Horrorfest 2021 Presents: Sting of Death (1966, William Grefé)


So yes I did a double bill of William Grefé, enabled by Tubi. I really need to get my hands on that Arrow Video boxset of his films, even though I’ve now seen two of them. However I liked Sting of Death, too so that bodes well. It’s a little less goofy than the Tartu flick, although it does have another wonderfully cheesy dance scene although this one makes sense. It happens at a pool party, after all.

A giant killer jellyfish man or creature is horribly murdering people in the Everglades. Two scientists try to figure out what is happening, and without saying more this movie ventures into mad scientist territory. While also being a slasher film of sorts, which is note worthy considering this movie was made in the 1960s.

There is a pool attack scene that is parts hilarious and actually neat at the same time. My favorite thing about this movie is that Grefé sticks to his guns and makes a flick born for the drive in movie viewing experience. Sometimes that’s enough as far as cinema is concerned. This movie also has one of the best boat massacres ever, right up there with the one from The Burning, in fact.

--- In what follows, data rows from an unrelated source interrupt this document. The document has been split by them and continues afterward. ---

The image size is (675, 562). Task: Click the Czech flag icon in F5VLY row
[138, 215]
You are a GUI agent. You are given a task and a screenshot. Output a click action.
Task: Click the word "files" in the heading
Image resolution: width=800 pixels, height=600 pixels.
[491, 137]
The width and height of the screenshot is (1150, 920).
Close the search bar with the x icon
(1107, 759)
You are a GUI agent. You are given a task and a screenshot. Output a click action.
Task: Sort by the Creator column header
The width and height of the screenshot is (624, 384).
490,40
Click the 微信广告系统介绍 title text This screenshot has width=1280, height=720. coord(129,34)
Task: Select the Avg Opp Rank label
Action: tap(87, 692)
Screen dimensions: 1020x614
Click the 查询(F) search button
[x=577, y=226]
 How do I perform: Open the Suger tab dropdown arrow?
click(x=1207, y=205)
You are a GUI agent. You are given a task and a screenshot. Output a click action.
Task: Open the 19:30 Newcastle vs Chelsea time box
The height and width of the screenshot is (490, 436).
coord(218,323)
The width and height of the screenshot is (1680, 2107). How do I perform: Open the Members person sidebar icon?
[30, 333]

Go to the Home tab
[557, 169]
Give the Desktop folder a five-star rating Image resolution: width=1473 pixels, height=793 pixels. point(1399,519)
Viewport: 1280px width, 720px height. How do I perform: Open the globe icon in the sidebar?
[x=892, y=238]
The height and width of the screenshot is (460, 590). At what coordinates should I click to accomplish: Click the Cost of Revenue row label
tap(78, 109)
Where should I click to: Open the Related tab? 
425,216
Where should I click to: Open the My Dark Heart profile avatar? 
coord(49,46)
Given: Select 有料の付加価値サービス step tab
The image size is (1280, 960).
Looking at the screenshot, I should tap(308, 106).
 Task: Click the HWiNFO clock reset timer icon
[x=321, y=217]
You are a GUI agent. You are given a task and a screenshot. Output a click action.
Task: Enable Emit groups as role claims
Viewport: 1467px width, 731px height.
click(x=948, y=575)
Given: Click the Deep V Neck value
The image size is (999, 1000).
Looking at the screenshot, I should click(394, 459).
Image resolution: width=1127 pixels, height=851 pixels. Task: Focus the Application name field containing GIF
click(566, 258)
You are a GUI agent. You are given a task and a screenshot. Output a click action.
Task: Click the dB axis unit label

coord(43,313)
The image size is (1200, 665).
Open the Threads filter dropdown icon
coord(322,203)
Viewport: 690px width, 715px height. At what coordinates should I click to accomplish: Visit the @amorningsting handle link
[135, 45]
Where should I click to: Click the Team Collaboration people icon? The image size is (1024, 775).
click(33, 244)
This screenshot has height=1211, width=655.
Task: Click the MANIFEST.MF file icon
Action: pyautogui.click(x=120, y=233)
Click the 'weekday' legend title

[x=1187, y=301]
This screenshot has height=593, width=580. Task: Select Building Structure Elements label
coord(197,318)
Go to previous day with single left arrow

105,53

Horrorfest 2021 Presents: Death Curse of Tartu (1966, William Grefé)


One William Grefé decided to make low budget B style exploitation movies in Florida. Death Curse of Tartu is one of those, and despite it being really goofy I liked it. Is it a great flick? Nah, yet it is fun to watch. I mean a group of people wander into the Everglades and awaken the vengeful spirit of Tartu, who proceeds to murder all of them with nature.

Yep this is equal parts slasher movie, ancient evil movie, and later on action adventure. Is there dancing randomly at some point? Yes. Are the killer animal moments ridiculous yet entertaining? Absolutely. You either give into a movie like this one or you think it’s really stupid. I fall a little in-between, yet I still give this movie a favorable rating anyways.

Mr. Grefé would have been right at home with Hammer Studios, and he’s one of the many American directors I wish has been able to work for that studio. Also I’ll never been able to forget the name “Tartu,” ever.